L’accessibilité numérique aux écritures est une bénédiction, certaines applications comme Your Bible ou Meditatio permettent d’avoir un lien quotidien avec sa foi, de progresser dans son cheminement… On peut adapter son portable pour en tirer le meilleur.
Que retires-tu personnellement de ton engagement ?
Mon engagement spirituel, c’est un combat avec le texte, parfois c’est caricatural, transparent comme une liste de prescriptions… Je tente de comprendre en quoi ce texte change ma vie alors qu’au prime abord, il n’y a rien d’évident. Méditer ou préparer une prédication, cela te nourrit d’abord.
Par ailleurs, je culpabilise toujours en descendant de chaire, j’ai le sentiment d’avoir tout massacré, d’avoir manqué l’essentiel du message, et c’est uniquement en revoyant l’enregistrement que je me rassure.
Et puis tu n’es jamais seul lorsque tu fais le cathé ou lors de ta prédication…

On est bien dans notre paroisse, les scouts sont extraordinaires, une magnifique aventure. Donner des heures, c’est une très belle manière de redonner ce que j’ai reçu. Il faut le faire honnêtement : dresser la liste de tout ce qu’on a reçu dans la vie, et pourtant très structurant.
Et puis, arrête de perdre ton temps !
Et toi, qu’as-tu as reçu dans notre paroisse ?
Des amitiés, une construction spirituelle, des habitudes, une maison de famille (dans Paris) qu’on se transmet de génération en génération… Le nouvel élan de ces dernières années est un formidable espoir.
La paroisse est un rare lieu où tu peux faire un engagement dans la durée, ce sont des plans à long terme… L’engagement au côté de Dieu est l’un des plus longs.

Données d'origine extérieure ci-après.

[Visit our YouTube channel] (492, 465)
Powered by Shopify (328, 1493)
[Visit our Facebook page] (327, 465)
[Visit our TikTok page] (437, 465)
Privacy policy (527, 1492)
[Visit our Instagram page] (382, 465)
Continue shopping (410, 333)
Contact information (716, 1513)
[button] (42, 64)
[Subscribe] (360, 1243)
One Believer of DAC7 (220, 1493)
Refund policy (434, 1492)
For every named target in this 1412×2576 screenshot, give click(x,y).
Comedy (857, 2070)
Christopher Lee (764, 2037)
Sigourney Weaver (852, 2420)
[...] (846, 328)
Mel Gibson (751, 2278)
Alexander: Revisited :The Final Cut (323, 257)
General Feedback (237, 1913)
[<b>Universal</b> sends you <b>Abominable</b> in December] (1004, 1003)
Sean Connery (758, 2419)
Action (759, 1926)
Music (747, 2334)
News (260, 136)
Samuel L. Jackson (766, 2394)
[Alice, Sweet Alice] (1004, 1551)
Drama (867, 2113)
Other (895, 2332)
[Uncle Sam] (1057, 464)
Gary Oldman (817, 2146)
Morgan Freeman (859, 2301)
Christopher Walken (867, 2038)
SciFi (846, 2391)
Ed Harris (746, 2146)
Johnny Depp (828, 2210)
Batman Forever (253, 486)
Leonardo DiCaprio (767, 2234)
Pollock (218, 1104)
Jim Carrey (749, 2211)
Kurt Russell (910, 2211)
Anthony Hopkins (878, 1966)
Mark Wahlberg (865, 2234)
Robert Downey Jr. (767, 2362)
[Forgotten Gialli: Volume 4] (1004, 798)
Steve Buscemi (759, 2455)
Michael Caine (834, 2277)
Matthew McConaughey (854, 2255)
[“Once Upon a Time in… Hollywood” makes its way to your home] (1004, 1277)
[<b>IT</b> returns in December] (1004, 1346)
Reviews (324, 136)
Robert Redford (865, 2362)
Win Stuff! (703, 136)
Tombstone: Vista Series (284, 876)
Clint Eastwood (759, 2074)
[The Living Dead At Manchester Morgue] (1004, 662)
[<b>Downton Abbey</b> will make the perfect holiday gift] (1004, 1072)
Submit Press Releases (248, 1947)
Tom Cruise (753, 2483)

L’inverse d’une démarche d’entrepreneur qui vise gros tout de suite. On sème…
Une baguette magique, que voudrais-tu vivre à l’Annonciation ?
Si j’avais une baguette magique, je ferais deux vœux.
Le premier, ce serait d’avoir un groupe de jeunes paroissiens très fervents, heureux de clamer la Parole, de la vivre, et que tous les adolescents aient hâte de rejoindre ce groupe dynamique. Nos amis les catholiques sont très forts sur ce genre de groupe de jeunes.
Le second serait de scénariser un peu plus la Parole dans le temple. On y prie assez mal, je trouve. Lorsque le pasteur est en chaire, il n’y a pas de relief différenciant, il n’y a pas de jeu de lumière spécifique lors de la Parole… Nous vivons un biais de normalité peu compatibles avec l’Amour, le Pardon, la Parole reçus de Dieu.